■ **PROBLEM REQUIREMENTS**
Which lines in the rows below contain the string "Instruction"? Gather every one of them, copied in full.
:: DATASET EXTRACT
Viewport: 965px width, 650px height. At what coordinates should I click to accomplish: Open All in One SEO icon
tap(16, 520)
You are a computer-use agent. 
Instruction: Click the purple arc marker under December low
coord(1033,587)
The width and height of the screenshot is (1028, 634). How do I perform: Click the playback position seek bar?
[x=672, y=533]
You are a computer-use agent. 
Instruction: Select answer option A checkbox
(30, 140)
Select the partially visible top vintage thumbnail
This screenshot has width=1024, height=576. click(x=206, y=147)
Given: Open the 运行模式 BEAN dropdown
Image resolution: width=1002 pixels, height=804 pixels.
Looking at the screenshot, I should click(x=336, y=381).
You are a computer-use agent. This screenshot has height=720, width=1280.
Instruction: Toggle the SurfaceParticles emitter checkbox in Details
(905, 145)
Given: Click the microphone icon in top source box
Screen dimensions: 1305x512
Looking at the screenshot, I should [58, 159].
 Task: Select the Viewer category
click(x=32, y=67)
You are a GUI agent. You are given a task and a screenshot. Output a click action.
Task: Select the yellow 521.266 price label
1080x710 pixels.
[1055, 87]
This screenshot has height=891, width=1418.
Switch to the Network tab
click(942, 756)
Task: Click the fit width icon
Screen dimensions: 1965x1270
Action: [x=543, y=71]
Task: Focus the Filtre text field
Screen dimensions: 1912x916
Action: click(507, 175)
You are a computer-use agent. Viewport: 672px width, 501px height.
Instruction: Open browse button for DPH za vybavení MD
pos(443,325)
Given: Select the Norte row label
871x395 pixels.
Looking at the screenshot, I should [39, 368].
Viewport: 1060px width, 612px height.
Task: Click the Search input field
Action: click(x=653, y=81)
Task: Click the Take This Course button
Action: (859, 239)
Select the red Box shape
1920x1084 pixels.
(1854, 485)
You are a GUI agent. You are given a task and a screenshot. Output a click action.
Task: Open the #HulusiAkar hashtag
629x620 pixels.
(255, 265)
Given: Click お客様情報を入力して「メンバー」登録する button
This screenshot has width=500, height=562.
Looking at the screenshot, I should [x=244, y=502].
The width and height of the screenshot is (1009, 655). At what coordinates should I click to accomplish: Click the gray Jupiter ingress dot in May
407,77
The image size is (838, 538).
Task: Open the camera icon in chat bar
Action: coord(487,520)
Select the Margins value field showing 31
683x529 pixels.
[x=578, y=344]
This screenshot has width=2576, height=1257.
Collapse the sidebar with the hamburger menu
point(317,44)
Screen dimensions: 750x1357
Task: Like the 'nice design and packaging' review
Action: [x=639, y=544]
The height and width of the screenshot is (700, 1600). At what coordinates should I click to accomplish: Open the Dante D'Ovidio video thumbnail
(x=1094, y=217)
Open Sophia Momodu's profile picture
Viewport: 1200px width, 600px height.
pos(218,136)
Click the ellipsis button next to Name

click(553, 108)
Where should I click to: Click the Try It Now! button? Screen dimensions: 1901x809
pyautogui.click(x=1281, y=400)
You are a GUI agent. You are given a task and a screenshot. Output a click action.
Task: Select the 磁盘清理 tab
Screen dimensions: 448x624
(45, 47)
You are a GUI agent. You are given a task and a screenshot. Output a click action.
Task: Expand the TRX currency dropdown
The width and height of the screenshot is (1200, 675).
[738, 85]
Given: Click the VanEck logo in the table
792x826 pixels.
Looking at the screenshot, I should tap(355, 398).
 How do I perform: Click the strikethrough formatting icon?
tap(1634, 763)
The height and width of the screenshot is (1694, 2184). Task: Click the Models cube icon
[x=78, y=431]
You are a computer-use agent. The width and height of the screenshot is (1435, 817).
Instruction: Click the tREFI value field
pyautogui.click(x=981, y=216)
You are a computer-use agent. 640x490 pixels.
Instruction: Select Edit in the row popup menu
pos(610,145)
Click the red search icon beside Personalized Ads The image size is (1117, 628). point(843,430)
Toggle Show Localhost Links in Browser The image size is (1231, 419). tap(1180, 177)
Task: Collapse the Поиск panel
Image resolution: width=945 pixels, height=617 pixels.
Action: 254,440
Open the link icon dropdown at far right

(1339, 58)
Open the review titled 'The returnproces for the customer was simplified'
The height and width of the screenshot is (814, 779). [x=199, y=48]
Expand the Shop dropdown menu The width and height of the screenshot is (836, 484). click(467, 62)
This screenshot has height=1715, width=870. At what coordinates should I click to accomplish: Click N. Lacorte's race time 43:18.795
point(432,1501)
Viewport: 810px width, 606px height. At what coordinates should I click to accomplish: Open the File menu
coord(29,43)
::::
■ **COMPLETE OUTPUT**
Instruction: Click the purple arc marker under December low
Instruction: Select answer option A checkbox
Instruction: Toggle the SurfaceParticles emitter checkbox in Details
Instruction: Open browse button for DPH za vybavení MD
Instruction: Click the tREFI value field
Instruction: Select Edit in the row popup menu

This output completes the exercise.